§ **TASK PROMPT**
Look through the data below. Pick out the lines holding the string "Expand".

(Excerpts from a dataset)
* * * * * * * * *

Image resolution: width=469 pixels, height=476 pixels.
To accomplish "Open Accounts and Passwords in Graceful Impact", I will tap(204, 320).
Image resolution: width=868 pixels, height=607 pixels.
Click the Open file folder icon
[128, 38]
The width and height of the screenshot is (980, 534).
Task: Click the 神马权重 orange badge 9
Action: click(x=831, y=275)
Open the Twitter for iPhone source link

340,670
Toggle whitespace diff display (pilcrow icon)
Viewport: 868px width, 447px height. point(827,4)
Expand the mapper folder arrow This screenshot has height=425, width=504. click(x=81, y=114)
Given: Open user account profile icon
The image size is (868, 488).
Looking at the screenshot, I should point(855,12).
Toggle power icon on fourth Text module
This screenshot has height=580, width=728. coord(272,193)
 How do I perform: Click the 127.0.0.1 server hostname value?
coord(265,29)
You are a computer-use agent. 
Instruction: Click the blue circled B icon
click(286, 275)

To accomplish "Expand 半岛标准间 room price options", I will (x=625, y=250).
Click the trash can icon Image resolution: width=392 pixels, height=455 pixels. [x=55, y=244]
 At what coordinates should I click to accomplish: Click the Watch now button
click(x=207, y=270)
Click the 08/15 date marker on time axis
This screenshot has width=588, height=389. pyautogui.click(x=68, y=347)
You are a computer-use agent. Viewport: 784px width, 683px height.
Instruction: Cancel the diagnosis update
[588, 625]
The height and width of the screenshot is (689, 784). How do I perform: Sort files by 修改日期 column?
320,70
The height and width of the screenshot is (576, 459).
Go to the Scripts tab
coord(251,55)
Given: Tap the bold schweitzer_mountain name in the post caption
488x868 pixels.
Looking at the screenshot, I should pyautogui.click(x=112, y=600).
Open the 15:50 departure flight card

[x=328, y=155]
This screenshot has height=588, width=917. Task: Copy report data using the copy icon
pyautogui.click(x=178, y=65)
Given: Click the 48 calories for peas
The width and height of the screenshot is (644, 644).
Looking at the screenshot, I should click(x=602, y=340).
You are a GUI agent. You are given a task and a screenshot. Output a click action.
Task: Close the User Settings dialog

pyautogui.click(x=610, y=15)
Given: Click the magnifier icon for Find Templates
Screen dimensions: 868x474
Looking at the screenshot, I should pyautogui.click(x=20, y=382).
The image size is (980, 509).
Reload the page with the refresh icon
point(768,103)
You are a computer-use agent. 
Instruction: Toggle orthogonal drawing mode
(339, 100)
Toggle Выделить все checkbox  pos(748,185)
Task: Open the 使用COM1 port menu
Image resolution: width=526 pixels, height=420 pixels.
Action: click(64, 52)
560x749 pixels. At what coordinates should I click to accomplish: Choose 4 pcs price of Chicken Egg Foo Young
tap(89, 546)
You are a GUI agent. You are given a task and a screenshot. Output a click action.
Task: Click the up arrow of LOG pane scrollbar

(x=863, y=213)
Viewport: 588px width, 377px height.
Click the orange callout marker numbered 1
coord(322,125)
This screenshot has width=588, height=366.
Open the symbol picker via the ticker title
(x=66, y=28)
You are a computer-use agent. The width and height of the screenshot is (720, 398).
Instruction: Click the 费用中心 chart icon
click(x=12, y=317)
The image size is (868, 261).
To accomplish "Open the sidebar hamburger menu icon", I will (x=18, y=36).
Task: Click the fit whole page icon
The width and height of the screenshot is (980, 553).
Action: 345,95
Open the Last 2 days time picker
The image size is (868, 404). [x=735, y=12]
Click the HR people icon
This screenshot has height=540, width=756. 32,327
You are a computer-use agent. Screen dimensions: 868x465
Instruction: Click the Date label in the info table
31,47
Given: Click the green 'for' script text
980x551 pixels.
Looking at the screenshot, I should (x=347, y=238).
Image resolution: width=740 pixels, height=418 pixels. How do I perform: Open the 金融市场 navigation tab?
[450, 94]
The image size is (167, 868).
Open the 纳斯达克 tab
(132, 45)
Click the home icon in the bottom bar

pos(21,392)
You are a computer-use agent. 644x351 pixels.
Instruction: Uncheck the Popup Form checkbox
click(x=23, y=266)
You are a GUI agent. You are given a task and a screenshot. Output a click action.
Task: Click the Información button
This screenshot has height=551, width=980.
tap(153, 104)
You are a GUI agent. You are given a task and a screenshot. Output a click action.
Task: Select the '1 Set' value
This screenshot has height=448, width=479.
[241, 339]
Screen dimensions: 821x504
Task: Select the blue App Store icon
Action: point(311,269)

* * * * * * * * *

§ **YOUR SOLUTION**
Expand the mapper folder arrow This screenshot has height=425, width=504. click(x=81, y=114)
To accomplish "Expand 半岛标准间 room price options", I will (x=625, y=250).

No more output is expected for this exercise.